• [Task details]: Lay out as a JSON list of strings the entries starting with the line containing "This screenshot has height=840, width=1237." and going on through the line containing "Looking at the screenshot, I should click(259, 112).", one string per line, with blank lines left out.

[start of Records provided]

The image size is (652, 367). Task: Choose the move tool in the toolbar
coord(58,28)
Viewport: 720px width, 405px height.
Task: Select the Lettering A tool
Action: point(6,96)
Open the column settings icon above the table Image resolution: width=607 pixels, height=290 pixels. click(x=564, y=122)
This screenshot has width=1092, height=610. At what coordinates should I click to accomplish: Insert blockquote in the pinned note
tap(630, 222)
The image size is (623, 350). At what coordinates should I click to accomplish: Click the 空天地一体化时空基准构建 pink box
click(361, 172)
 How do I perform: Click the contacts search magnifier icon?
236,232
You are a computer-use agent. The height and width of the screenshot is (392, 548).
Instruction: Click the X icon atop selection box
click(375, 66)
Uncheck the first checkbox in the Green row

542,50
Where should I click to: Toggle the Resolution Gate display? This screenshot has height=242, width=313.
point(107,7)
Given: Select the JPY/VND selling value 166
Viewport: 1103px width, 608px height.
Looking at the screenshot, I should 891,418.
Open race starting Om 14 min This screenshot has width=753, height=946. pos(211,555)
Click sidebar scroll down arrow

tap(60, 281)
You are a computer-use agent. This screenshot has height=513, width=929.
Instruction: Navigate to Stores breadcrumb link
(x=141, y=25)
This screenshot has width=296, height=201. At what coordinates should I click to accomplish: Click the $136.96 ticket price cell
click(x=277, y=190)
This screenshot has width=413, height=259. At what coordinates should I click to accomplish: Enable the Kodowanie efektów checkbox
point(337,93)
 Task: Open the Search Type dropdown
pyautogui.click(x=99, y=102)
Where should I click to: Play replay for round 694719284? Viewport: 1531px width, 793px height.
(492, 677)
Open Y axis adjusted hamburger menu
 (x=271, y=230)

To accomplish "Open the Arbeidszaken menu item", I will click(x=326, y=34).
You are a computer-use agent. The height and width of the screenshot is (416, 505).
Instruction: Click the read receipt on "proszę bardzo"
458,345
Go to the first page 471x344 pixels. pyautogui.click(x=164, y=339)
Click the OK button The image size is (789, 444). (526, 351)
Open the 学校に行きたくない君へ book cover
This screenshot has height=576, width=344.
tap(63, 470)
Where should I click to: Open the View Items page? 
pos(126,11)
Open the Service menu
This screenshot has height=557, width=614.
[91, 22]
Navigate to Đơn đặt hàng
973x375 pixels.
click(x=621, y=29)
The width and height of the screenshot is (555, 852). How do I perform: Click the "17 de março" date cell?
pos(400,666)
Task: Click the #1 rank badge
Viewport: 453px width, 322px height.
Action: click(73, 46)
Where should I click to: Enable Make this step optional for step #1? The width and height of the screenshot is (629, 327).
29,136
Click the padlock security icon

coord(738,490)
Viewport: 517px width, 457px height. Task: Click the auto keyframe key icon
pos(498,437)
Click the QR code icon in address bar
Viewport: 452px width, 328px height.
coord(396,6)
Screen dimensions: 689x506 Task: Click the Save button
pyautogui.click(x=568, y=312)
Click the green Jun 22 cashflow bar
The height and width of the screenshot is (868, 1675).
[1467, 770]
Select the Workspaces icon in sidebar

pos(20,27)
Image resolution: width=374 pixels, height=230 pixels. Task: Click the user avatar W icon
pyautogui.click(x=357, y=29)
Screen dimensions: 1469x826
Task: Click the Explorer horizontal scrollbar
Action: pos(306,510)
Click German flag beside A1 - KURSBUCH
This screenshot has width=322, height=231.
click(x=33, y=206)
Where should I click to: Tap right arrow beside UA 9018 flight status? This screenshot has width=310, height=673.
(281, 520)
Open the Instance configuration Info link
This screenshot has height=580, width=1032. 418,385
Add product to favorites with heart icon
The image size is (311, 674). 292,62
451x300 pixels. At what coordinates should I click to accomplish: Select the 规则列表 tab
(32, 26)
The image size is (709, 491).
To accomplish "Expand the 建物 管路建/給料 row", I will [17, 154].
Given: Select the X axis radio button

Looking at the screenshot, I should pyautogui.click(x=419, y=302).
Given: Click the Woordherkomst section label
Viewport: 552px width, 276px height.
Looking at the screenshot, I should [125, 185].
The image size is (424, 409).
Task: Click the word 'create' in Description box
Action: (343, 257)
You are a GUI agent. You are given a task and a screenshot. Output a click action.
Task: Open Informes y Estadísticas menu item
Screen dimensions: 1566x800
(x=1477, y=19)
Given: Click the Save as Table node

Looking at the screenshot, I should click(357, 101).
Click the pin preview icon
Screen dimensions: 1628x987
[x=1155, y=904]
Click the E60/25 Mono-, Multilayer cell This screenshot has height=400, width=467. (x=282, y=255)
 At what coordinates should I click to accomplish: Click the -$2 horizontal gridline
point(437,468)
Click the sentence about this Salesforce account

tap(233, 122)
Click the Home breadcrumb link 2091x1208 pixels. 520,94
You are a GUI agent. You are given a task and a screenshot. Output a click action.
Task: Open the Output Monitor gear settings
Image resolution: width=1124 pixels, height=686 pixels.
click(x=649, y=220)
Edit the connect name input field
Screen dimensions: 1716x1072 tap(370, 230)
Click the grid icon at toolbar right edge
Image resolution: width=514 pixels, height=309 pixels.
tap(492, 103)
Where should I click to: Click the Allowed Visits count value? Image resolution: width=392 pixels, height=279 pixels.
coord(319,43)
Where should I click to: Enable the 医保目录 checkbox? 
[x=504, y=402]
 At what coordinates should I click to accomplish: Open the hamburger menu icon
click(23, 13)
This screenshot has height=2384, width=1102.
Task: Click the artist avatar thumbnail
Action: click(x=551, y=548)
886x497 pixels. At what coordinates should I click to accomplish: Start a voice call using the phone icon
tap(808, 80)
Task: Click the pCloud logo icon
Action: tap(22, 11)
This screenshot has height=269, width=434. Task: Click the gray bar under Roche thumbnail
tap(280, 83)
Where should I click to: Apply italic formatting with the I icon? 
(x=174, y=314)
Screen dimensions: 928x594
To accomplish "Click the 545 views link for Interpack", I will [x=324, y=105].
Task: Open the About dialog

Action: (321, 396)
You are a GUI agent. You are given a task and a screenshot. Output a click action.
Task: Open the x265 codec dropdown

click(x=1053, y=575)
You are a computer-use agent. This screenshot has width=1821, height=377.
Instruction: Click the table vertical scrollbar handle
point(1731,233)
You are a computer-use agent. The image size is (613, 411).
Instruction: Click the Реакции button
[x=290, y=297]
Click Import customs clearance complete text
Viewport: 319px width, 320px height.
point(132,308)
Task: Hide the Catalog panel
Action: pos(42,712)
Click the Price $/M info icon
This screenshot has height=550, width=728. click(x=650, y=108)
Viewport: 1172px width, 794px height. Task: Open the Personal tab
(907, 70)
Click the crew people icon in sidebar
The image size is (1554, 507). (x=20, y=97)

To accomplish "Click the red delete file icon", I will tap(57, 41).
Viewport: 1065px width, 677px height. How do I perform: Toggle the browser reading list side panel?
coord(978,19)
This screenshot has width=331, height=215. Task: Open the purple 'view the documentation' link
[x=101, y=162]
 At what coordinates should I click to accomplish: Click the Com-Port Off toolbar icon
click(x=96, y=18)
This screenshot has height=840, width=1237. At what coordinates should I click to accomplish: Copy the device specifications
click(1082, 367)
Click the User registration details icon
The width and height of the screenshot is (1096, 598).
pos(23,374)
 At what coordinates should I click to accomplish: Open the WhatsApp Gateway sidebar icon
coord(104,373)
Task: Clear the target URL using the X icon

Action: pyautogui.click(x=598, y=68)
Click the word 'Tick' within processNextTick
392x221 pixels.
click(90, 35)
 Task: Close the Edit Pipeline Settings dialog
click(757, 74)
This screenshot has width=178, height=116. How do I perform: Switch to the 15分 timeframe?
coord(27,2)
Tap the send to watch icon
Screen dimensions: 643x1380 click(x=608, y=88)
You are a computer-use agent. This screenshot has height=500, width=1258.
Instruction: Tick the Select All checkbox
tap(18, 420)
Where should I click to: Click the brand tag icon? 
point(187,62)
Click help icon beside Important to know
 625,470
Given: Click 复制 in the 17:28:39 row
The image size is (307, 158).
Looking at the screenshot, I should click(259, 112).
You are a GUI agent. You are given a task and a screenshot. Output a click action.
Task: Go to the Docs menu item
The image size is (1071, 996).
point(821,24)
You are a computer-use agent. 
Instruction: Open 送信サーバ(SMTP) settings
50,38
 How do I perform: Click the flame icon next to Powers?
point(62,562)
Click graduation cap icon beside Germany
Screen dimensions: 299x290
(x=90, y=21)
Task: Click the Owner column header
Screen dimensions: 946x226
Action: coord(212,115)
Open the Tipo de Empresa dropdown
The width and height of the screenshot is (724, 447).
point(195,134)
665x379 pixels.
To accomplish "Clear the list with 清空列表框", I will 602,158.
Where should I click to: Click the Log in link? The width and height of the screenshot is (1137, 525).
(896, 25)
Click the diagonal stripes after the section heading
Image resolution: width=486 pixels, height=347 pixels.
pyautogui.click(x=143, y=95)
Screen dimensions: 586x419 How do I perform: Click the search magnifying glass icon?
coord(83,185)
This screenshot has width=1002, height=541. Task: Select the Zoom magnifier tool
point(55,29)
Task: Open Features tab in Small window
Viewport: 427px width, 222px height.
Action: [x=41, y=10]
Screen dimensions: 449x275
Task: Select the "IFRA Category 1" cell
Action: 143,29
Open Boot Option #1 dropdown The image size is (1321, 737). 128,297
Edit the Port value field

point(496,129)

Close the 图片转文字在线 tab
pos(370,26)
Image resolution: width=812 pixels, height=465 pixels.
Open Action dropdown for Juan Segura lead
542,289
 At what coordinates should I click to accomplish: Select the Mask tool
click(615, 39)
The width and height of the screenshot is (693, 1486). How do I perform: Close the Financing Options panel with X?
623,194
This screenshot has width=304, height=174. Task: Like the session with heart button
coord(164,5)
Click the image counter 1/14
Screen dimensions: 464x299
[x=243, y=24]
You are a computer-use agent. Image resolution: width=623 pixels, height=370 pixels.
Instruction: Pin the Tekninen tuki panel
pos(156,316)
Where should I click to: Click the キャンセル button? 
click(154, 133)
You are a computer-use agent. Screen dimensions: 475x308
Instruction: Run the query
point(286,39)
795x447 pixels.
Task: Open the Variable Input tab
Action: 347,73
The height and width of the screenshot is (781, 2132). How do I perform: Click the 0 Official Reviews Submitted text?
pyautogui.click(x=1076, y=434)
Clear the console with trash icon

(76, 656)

[end of Records provided]

• [Complete output]:
[
  "This screenshot has height=840, width=1237. At what coordinates should I click to accomplish: Copy the device specifications",
  "click(1082, 367)",
  "Click the User registration details icon",
  "The width and height of the screenshot is (1096, 598).",
  "pos(23,374)",
  " At what coordinates should I click to accomplish: Open the WhatsApp Gateway sidebar icon",
  "coord(104,373)",
  "Task: Clear the target URL using the X icon",
  "Action: pyautogui.click(x=598, y=68)",
  "Click the word 'Tick' within processNextTick",
  "392x221 pixels.",
  "click(90, 35)",
  " Task: Close the Edit Pipeline Settings dialog",
  "click(757, 74)",
  "This screenshot has width=178, height=116. How do I perform: Switch to the 15分 timeframe?",
  "coord(27,2)",
  "Tap the send to watch icon",
  "Screen dimensions: 643x1380 click(x=608, y=88)",
  "You are a computer-use agent. This screenshot has height=500, width=1258.",
  "Instruction: Tick the Select All checkbox",
  "tap(18, 420)",
  "Where should I click to: Click the brand tag icon? ",
  "point(187,62)",
  "Click help icon beside Important to know",
  " 625,470",
  "Given: Click 复制 in the 17:28:39 row",
  "The image size is (307, 158).",
  "Looking at the screenshot, I should click(259, 112)."
]